If the two lists are null terminated the cycle detection algorithm will discover the fact; the basic algorithm of part I can be used.
In case (c) a complete implementation checks that the two lists actually share a common cycle. Clearly they don't if the two cycle lengths are different. If they are the same commonality can be done by checking that the entry point of A can be reached from the entry point of B.
This algorithm is O(n) but it is cumbersome and relatively expensive. However,properly implemented, it is safe against cycles and against failure to merge.
IV. A method that doesn't require finding the terminator
The basic algorithm doesn't actually require knowing the list length; what it needs is the distance between two nodes that match. Call that distance m. It turns out that m can be found without searching to the ends of the lists.
To see how that this works let us first suppose that we know a bound M for m, and that A is the longer list. We compare the first element of B with the first M elements of A. If we find a match we've found m (and the merge point.) If no match is found we go to node M+1 in B and check it against nodes M+1 through 2*M in A; we keep advancing by M nodes until a match is found. A match will be found when the merge point is passed. The difference in positions of the match in A and B yields m.
Unfortunately we don't have a bound M for m nor do we know which list is longer. However we can use M=1 in the first iteration, M=2 in the second iteration, and so on. We solve the problem of not knowing which list is longer by alternating which list is the lead list. With a bit of bookkeeping we get the following algorithm:
Traverse A by one step. Traverse B by three steps, checking to see if it there is a match with the last element read from A. Traverse A by five more steps, checking for a match with the last element read from B. Continue, alternating lists and increasing the steps by two each time. When a match is found this way we know the difference of distances to the merge point, m. This gives us an O(m^2 +D) method where D is the common distance to the merge point.
If the lists are null terminated it is possible that one of the lists is exhausted before the a match is found. In that case we revert to algorithm I. If the lists are terminated by a common cycle algorithm IV will find one of the entry points. Algorithm IV will fail if the two lists are disjoint and are terminated by separate cycles.
This problem is more a puzzle than a serious programming problem. A 'correct' solution depends on the objective and upon context. If the lists are known to be null terminated algorithm III is not needed.
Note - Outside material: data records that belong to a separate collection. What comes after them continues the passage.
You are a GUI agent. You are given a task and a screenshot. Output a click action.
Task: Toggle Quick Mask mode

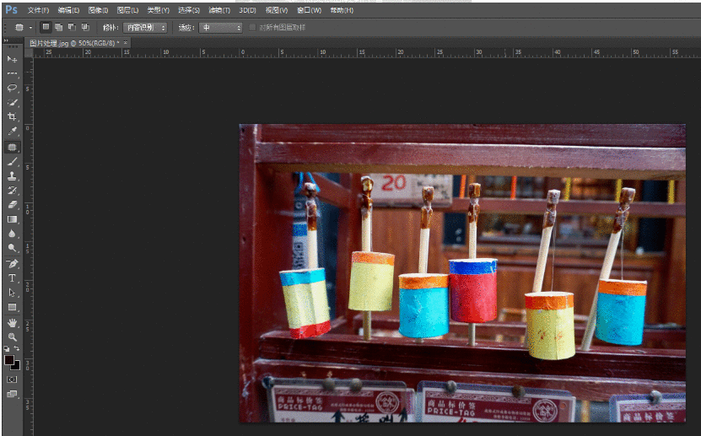[x=12, y=379]
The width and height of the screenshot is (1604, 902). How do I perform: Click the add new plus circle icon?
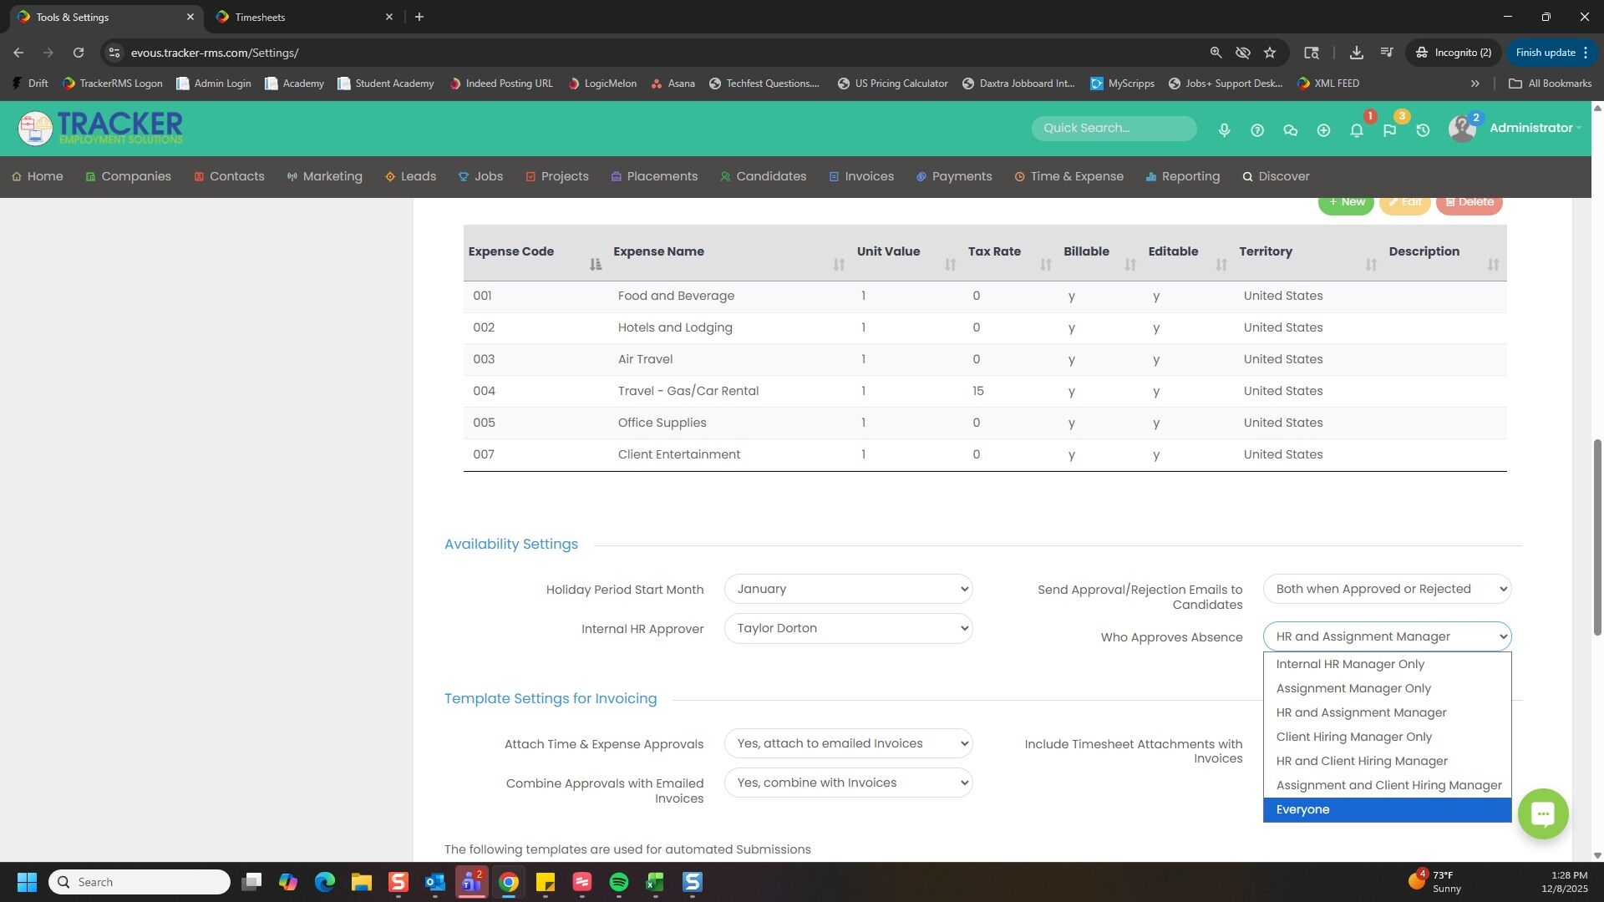click(1323, 130)
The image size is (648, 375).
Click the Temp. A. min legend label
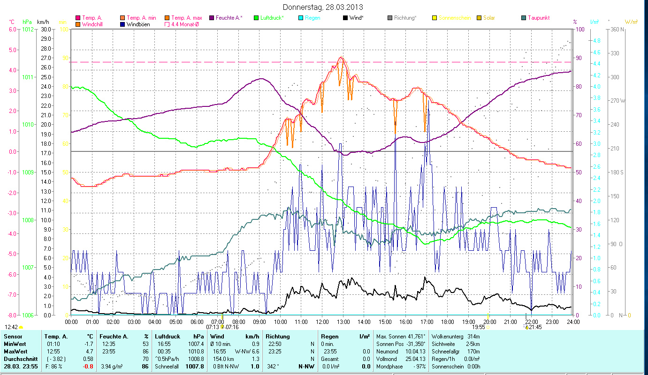(x=141, y=18)
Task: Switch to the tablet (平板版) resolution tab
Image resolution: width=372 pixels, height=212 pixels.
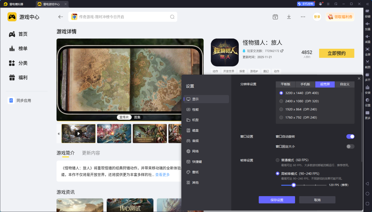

In principle algorithm IV is more efficient than algorithm I; however it is more complex and in practice simplicity may trump computational efficiency. If the lists are known to be cycle terminated algorithm I will fail. Algorithm III is guaranteed to work but is cumbersome; algorithm IV will be considerably more efficient, but will fail if the lists are disjoint.
Considered as a puzzle, algorithm I is the 'correct' solution. It is simple and elegant.
This page was last updated February 1, 2008.